Loan applications included lists of dozens of purported employees and their total wages. Loan application packages included some of the same information across the different businesses, including their physical locations and the names of several dozen personnel. However, the IRS forms, wages and earnings, and employee names and wages were discovered to be false.
Overall, Lloyd submitted nine PPP loan applications. Six were accepted, resulting in a payout of more than $3.4 million. He also applied for numerous EIDLs. One cleared, resulting in an additional $160,000. He used these funds to buy real estate and invest in securities, transferring more than $1.8 million of the PPP loan funds to his securities brokerage account. The securities he purchased substantially increased in value. In addition, he bought more than 25 properties in Oregon and California.
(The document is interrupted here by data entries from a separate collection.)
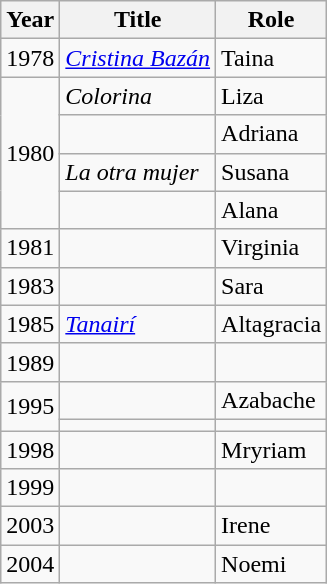
Cristina Bazán (138, 58)
Noemi (272, 564)
La otra mujer (138, 172)
Irene (272, 526)
1999 (30, 488)
Taina (272, 58)
Tanairí (138, 324)
1995 (30, 406)
1980 (30, 153)
Alana (272, 210)
1983 (30, 286)
1985 (30, 324)
Title (138, 20)
1978 (30, 58)
Role (272, 20)
Year (30, 20)
Liza (272, 96)
1989 (30, 362)
2004 (30, 564)
Colorina (138, 96)
1981 (30, 248)
Azabache (272, 400)
Susana (272, 172)
Virginia (272, 248)
Sara (272, 286)
Adriana (272, 134)
Altagracia (272, 324)
Mryriam (272, 449)
2003 (30, 526)
1998 (30, 449)
Return (X, Y) of the center of cell containing provided text 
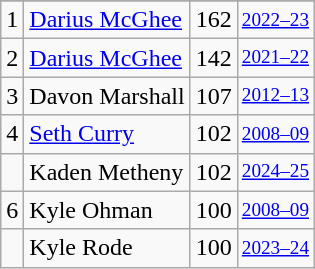
Kyle Ohman (107, 210)
3 (12, 96)
Davon Marshall (107, 96)
Seth Curry (107, 134)
2012–13 (275, 96)
2021–22 (275, 58)
6 (12, 210)
2023–24 (275, 248)
1 (12, 20)
2022–23 (275, 20)
4 (12, 134)
142 (214, 58)
107 (214, 96)
2 (12, 58)
Kaden Metheny (107, 172)
2024–25 (275, 172)
Kyle Rode (107, 248)
162 (214, 20)
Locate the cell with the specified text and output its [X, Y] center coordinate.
In January of last year, agents seized Lloyd’s brokerage account, which included 15,740 shares of Tesla, Inc. Two months later, they seized another account containing more than $660,000 in securities and cash, presently valued at more than $18 million.
On Jan. 5, 2021, Lloyd was charged by criminal complaint with wire fraud, bank fraud, and money laundering. In June, he was charged by superseding criminal information with bank fraud, money laundering and aggravated identity theft. He pled guilty to all three charges later that month.
An accomplice, 39-year-old Russell Anthony Schort, of Myrtle Creek, was charged for similar conduct. He pleaded guilty to bank fraud and was sentenced to federal prison and ordered to pay $294,552 in restitution in November 2021.